Thursday, November 4th, 2010

Readers unfamiliar with university life may not realise just how obsessed we academics are with getting articles published in research journals. The prestige and (at least to date in the UK) a significant part of the funding of your university depend on it. So your career can be boosted – or stalled – by what and where you publish. As our distinguished visitor Michael Polonsky, Professsor of Marketing at Deakin University, observed this week to a crowded room of researchers from across the whole of the Open University ‘It’s our currency’.

Professor Polonsky’s topic was how to convert more of the papers we present at conferences (gatherings of academics to present research at an early stage of writing) into published journal articles. As the author of 120 or so such articles, he’s worth listening to on the subject. Conferences are useful for networking, testing out your ideas and keeping up to date with what’s going on in your subject. But even though quality screening means that not all conference submissions are accepted, what really counts in terms of getting your research ‘out there’ is publishing in a well-regarded journal.

To do that you need to get your work past gnarly editors and reviewers intent on swatting it back to you for repeated revisions before letting it any where near their hallowed pages. And that’s if you’re in luck. Many articles are rejected outright – often because they don’t suit the methodological stance of the journal. Some of the highest-rated American journals, for example, have a distinct bias towards research in the ‘hard science’ numbers-driven school of quantitative methods. Bad news if, like many European researchers, you tend more towards the touchy-feely school of qualitative research, with its concentration on attitudes and feelings rather than things you can count. Like any good marketer, therefore, you need to know your audience and target your offering appropriately. As Professor Polonsky put it, ‘we’re selling our ideas to reviewers’.
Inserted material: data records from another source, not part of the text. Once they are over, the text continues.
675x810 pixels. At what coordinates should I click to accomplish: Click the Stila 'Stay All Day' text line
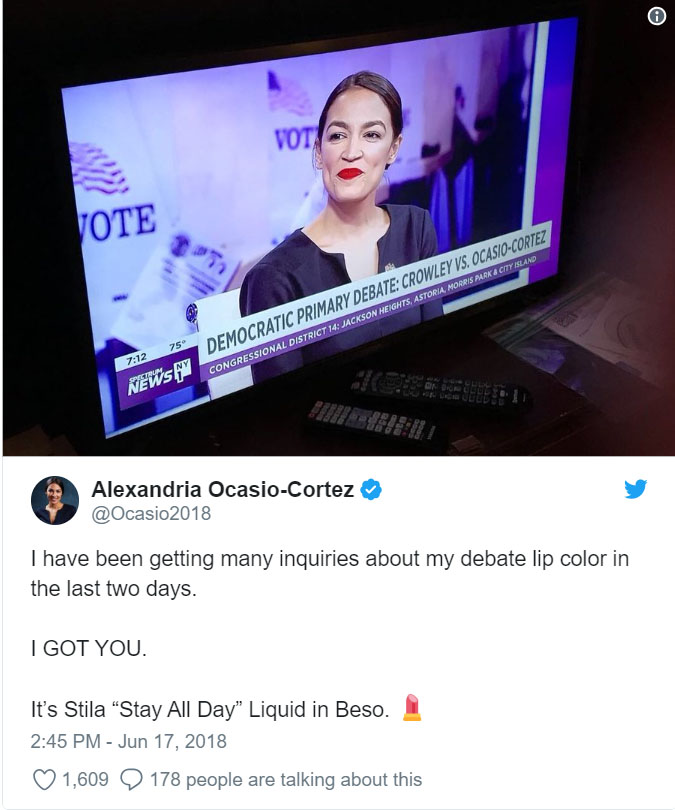pos(210,709)
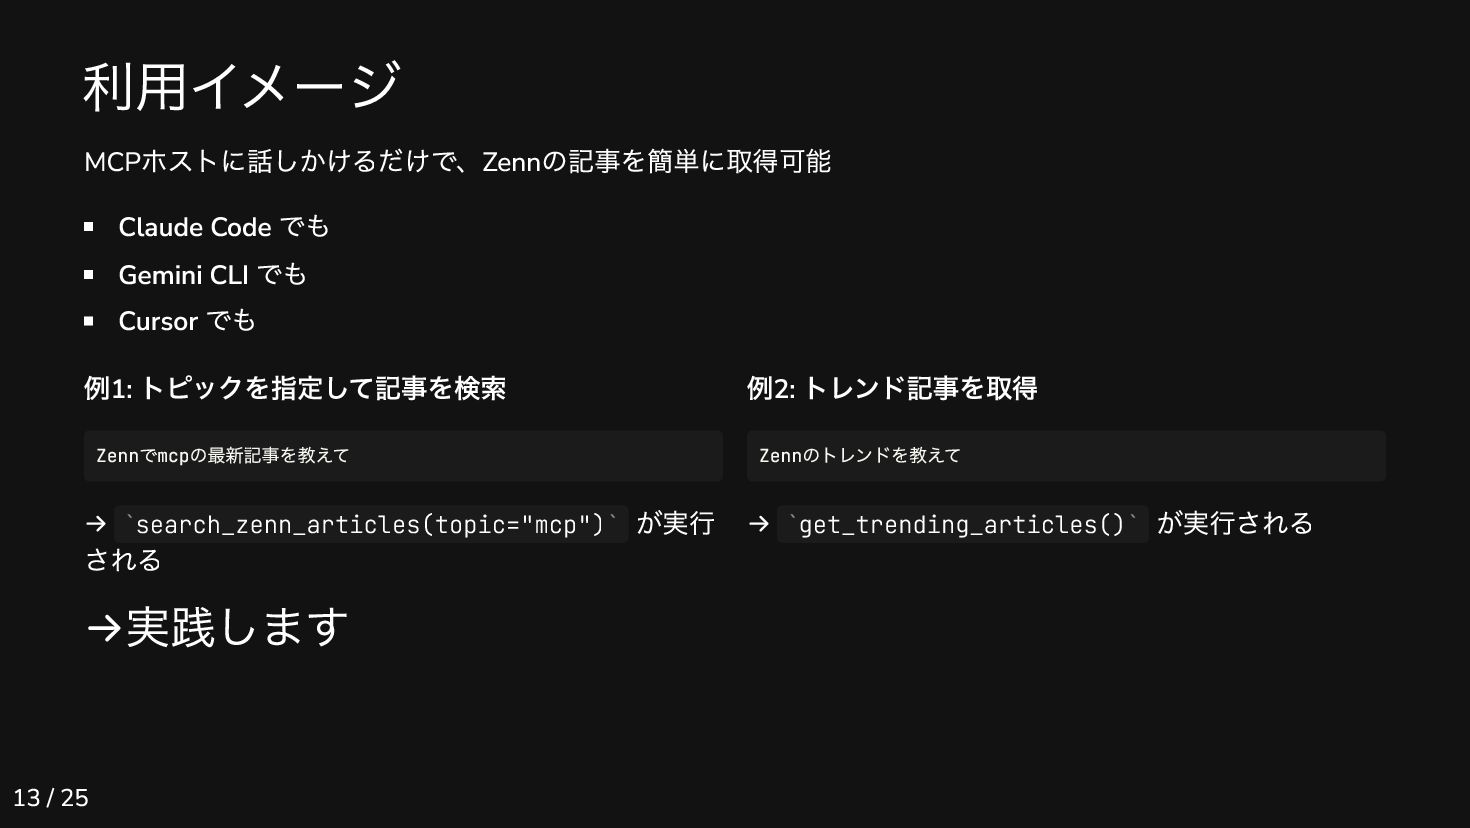
Task: Click the slide page indicator 13 / 25
Action: [x=51, y=798]
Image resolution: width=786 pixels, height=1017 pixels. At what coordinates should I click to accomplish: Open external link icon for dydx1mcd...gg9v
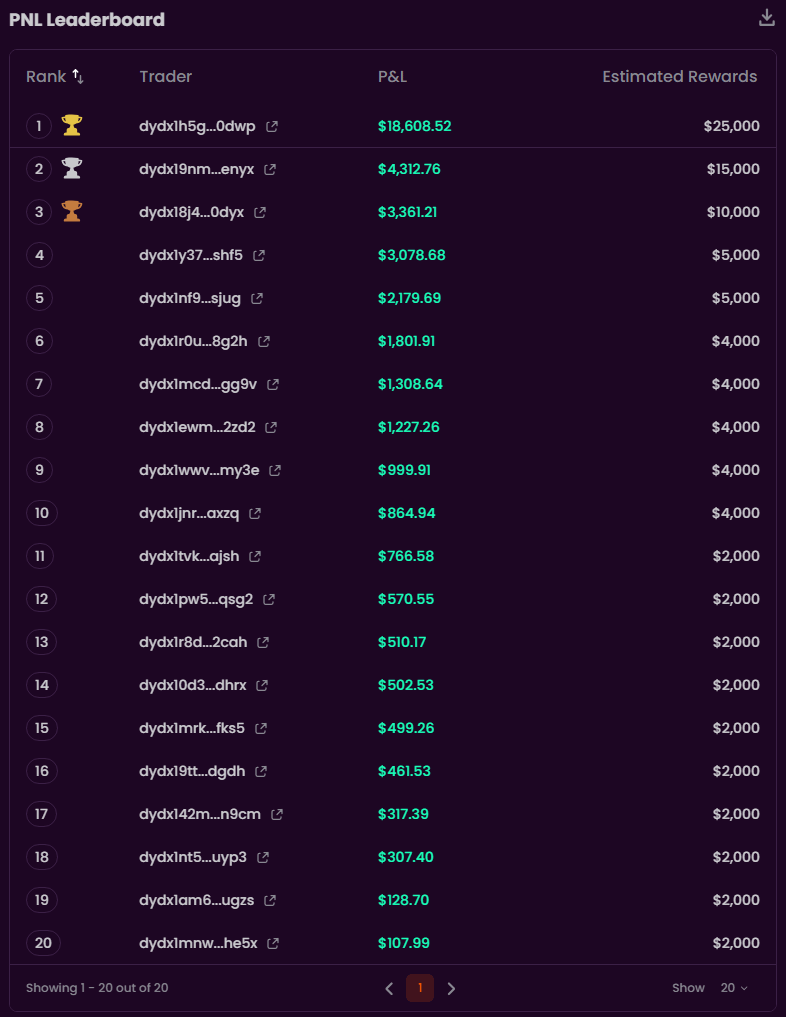point(273,385)
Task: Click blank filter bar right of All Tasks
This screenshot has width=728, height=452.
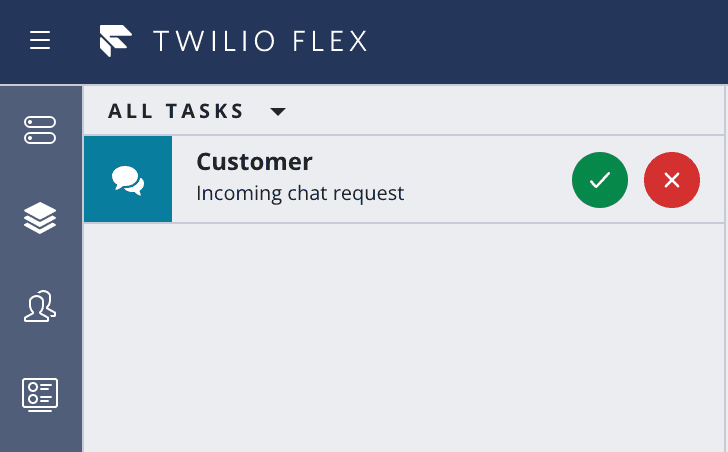Action: pos(500,111)
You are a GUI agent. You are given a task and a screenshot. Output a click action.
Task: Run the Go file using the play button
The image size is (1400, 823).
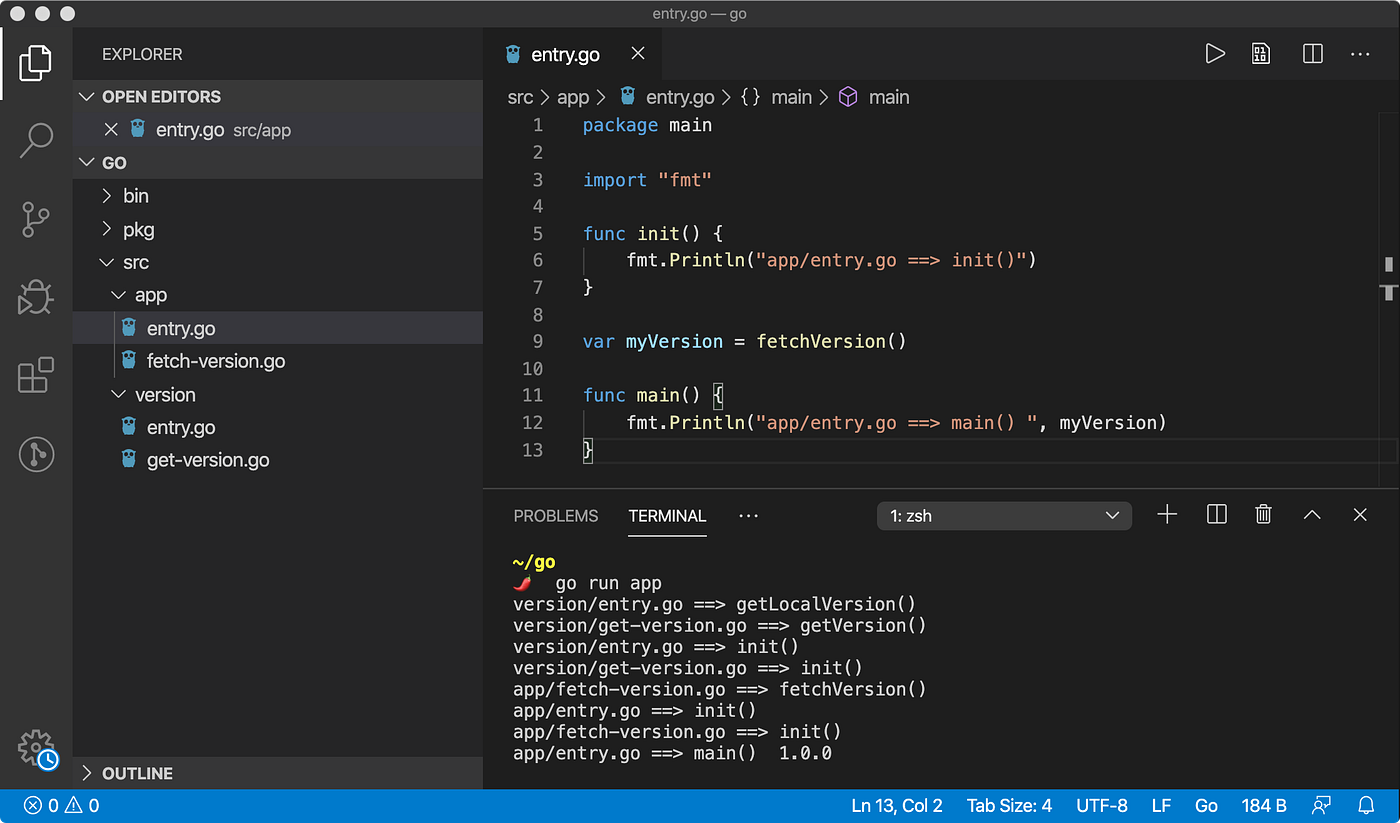(x=1215, y=54)
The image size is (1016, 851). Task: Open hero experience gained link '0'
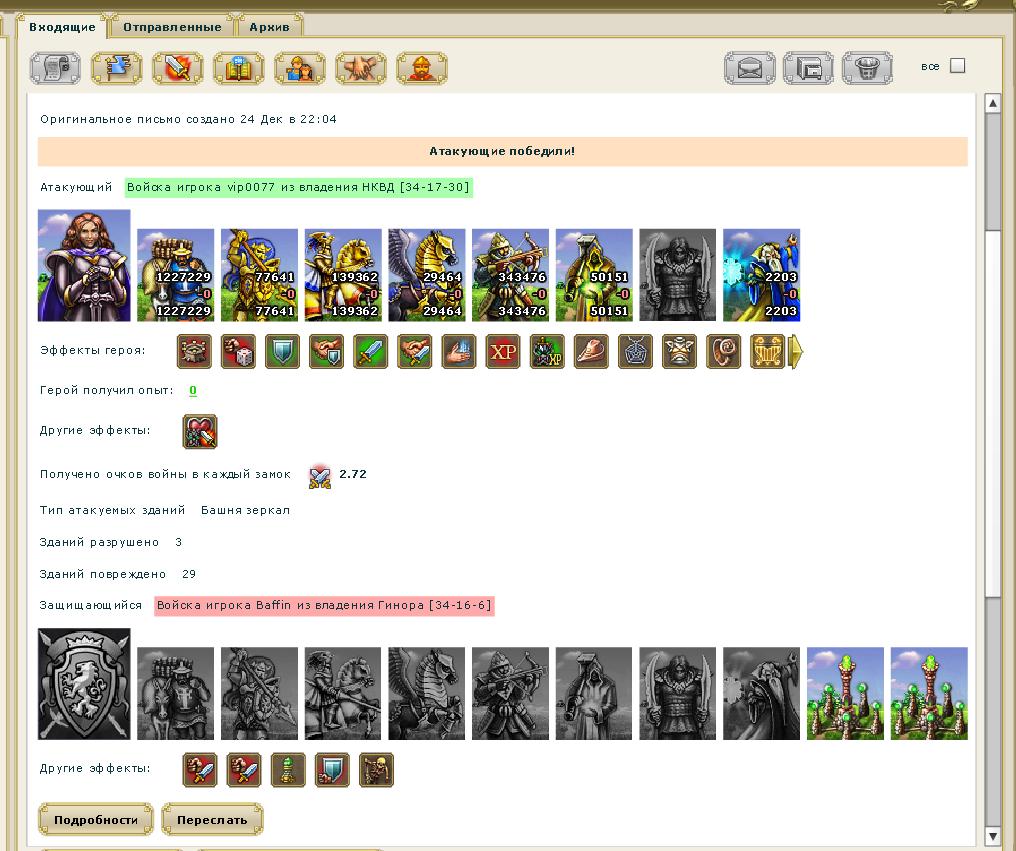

Here are a few more choice nuggets of wisdom which I jotted down as I listened (though, as Professor P would be the first to admit, they are not always easy to get right):

  • pay attention to designing your research project well in the first place – regard it as a foundation on which you’ll be building for a long time, and resist the temptation to abandon an existing project too quickly for something new.
  • it’s much better to become expert in one or two areas and have something to say than spread yourself too thinly and be perpetually playing catch-up.
  • always see a conference paper as a stepping stone towards a journal article, never as an end in itself.
  • choose your target journal wisely. Think of your article as a contribution to a conversation that’s already in progress through its pages. What’s going to be relevant to the conversation, what kind of language is likely to be appropriate?
  • make the best of your material – rather than pouring it all into one or two articles, ‘slice and dice’ what’s there to maximise the number of potential publications. This might sound like publishing for its own sake (heaven forbid!) but what better way to guarantee the clarity of your article than to keep a tight focus on what it covers.

 

It’s a bit like the hoary old marketing model of the 4 Ps. You can see how it’s essential to get the product right in the first place by designing a good project, or at least packaging a less than perfect one wisely. ‘Price’ is no less relevant. Academics can offer their customers (the editors and reviewers) a ‘discount’ by how clearly and effectively they deal with criticisms and suggestions. ‘Place’ is crucial in the choice of potential outlet for a paper – it’s no use trying to join a conversation where you don’t speak the right language. It’s trickier to put one’s finger on ‘promotion’ in all this – after all, the publishing process is designed to be as objective and rigorous as possible – unless we understand it as the fate awaiting the happy academic with a pile of publications.